Das Team hier kennt sich gut, betont André. „Wir arbeiten schon seit Jahrzehnten zusammen. Man kennt sich, jeder weiß, was er zu tun hat. Eine eingespielte Choreografie.“ Sie alle gehören zur „Frédefeier ASBL“ und engagieren sich freiwillig für das Feuerwerk in Luxemburg-Stadt. Für keinen ist es der Hauptberuf. Auch für André nicht. „Das ist mein Hobby“, sagt er.

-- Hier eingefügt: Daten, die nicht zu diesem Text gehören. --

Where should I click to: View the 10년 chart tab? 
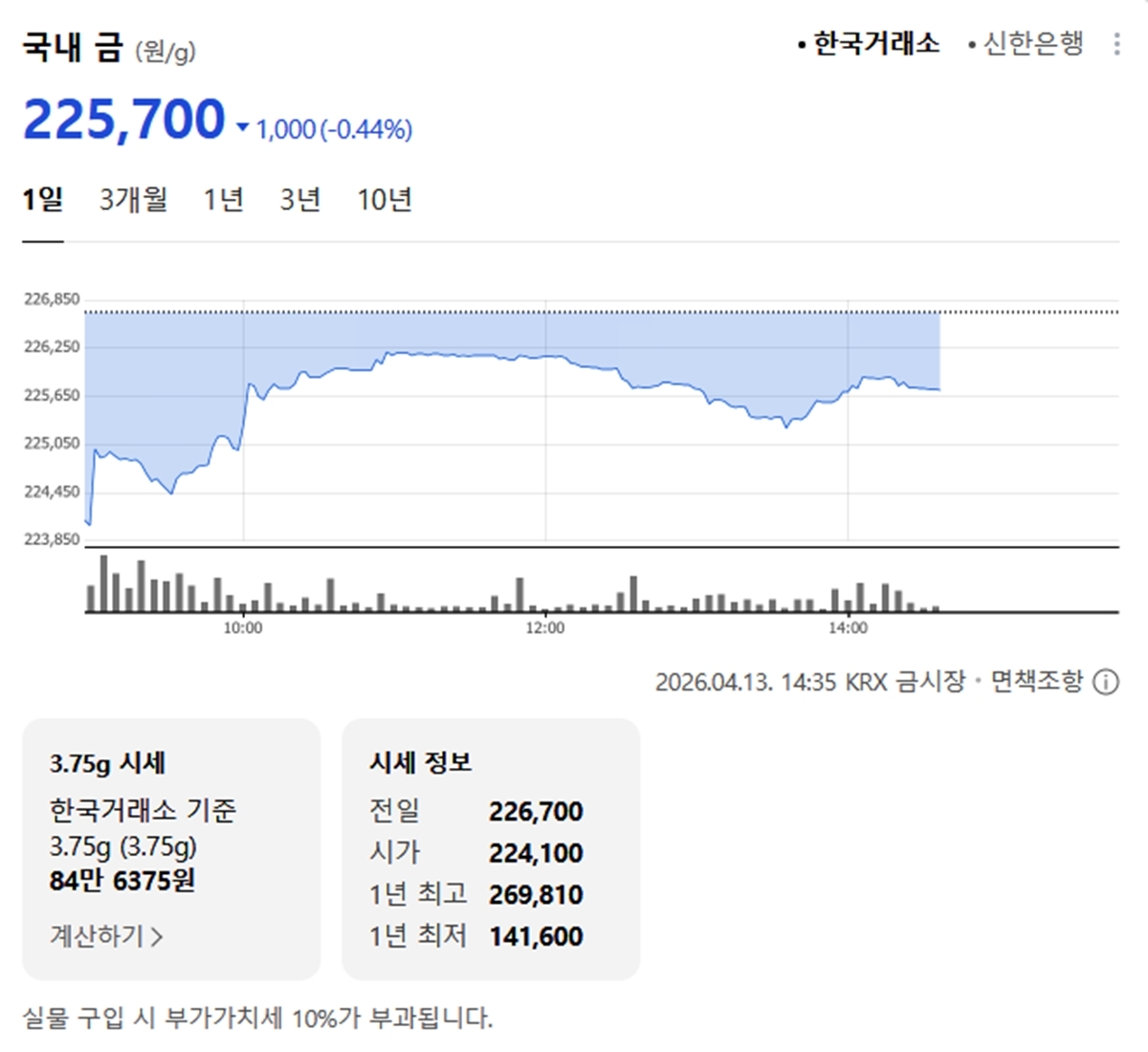pyautogui.click(x=385, y=200)
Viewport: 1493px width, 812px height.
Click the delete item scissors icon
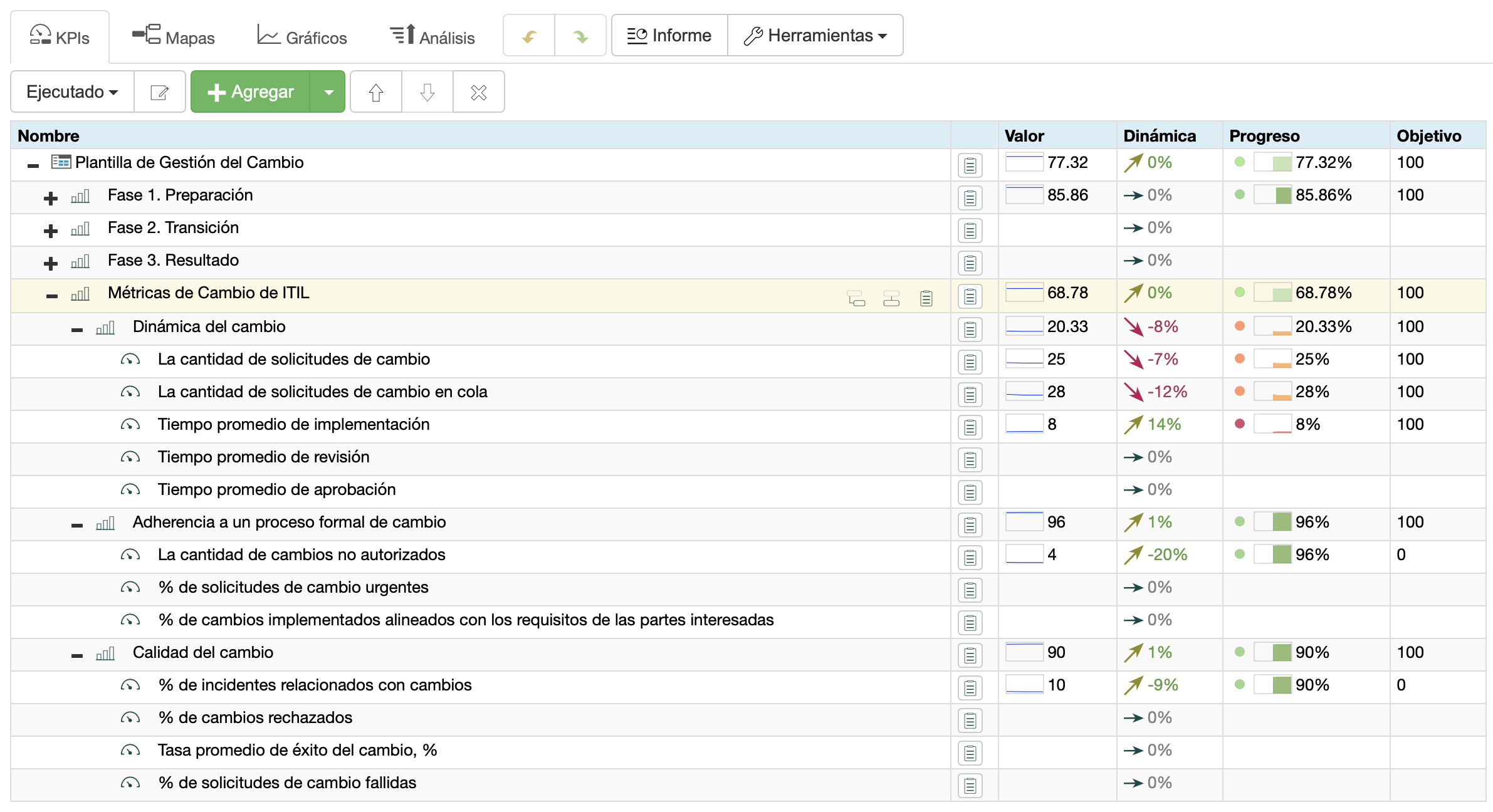point(478,91)
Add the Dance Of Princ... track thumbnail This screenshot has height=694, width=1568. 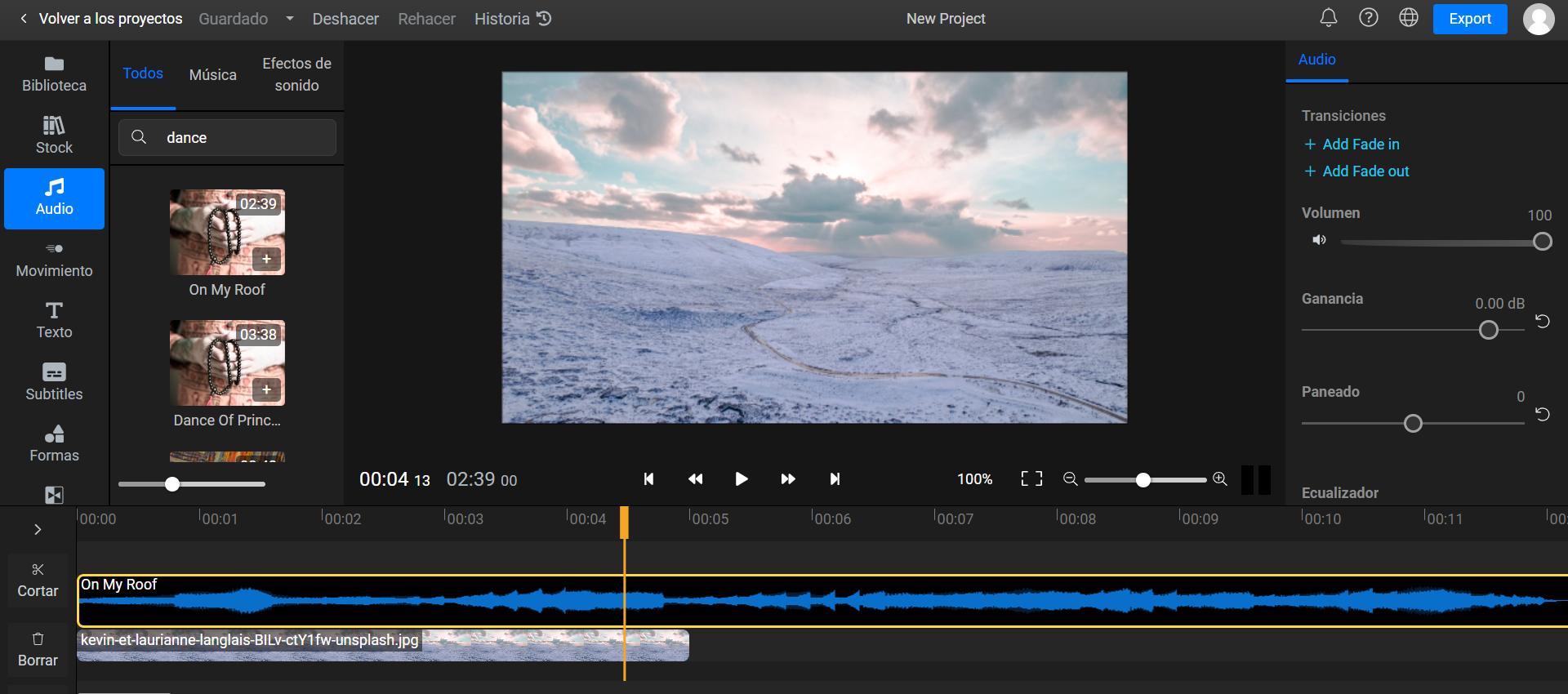pos(266,389)
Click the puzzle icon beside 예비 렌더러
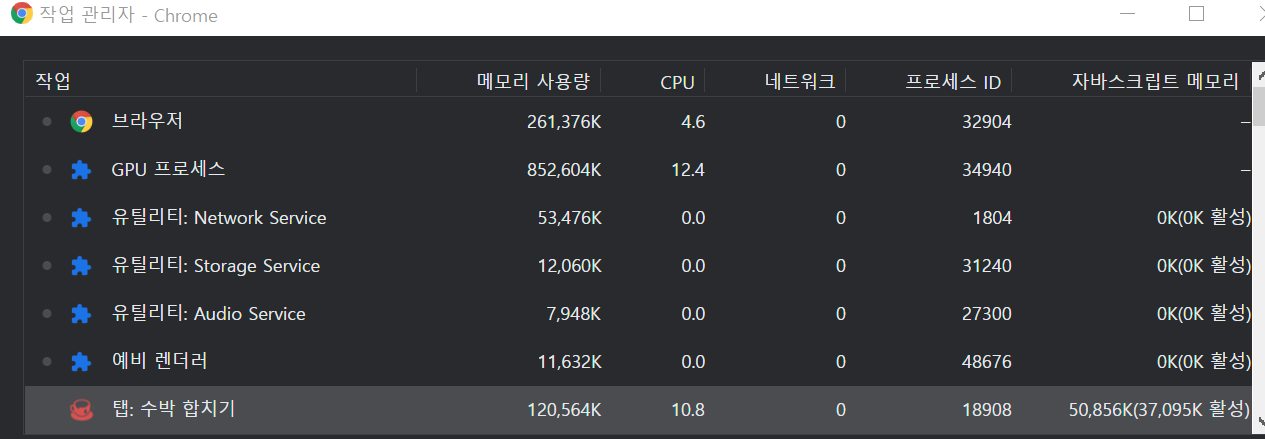1265x439 pixels. click(81, 361)
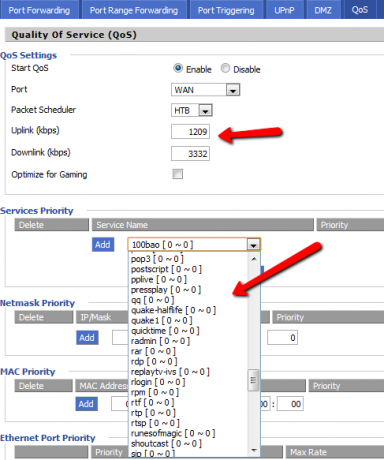
Task: Click the Uplink kbps input field
Action: click(190, 132)
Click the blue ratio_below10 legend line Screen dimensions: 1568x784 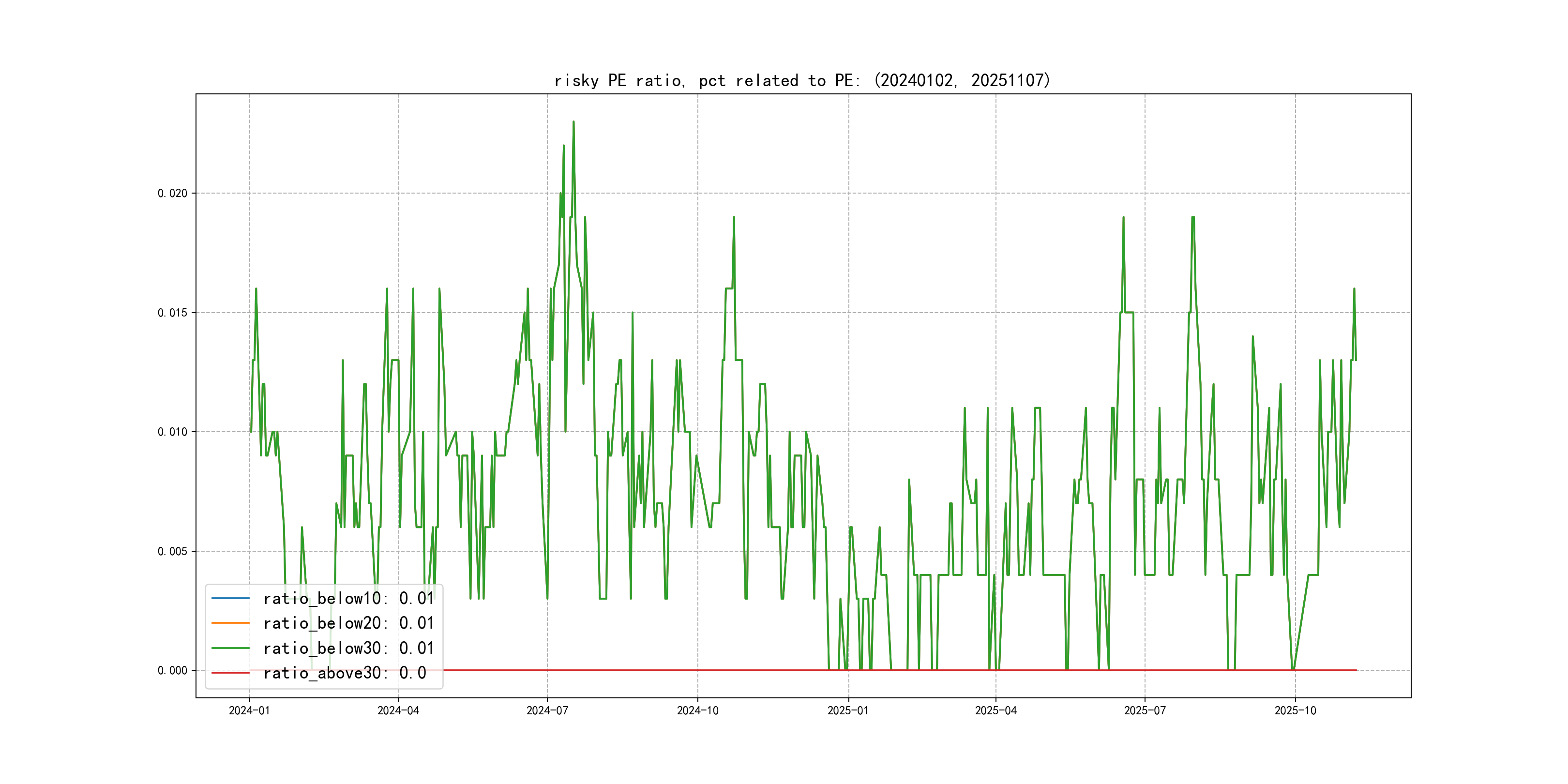[230, 598]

Die Leidenschaft hat er vom Vater geerbt, der den Posten des Pyrotechnikers und Cheforganisators vor ihm innehatte und auch eine Firma in dem Bereich leitete. Als dieser in den 2000ern aufhörte, stand André vor einer Wahl: „Aber ich konnte und wollte das nicht hauptberuflich übernehmen – es ist zu unsicher. Wenn es den Menschen schlechter geht, hört man als Erstes auf, Geld in die Luft zu schießen.“ Eine Zusammenarbeit mit der spezialisierten deutschen Firma WECO sicherte das Projekt langfristig ab. „Und jetzt bin ich schon 37 oder 38 Jahre dabei. Genau weiß ich es nicht, aber die 40 habe ich fast erreicht“, scherzt André.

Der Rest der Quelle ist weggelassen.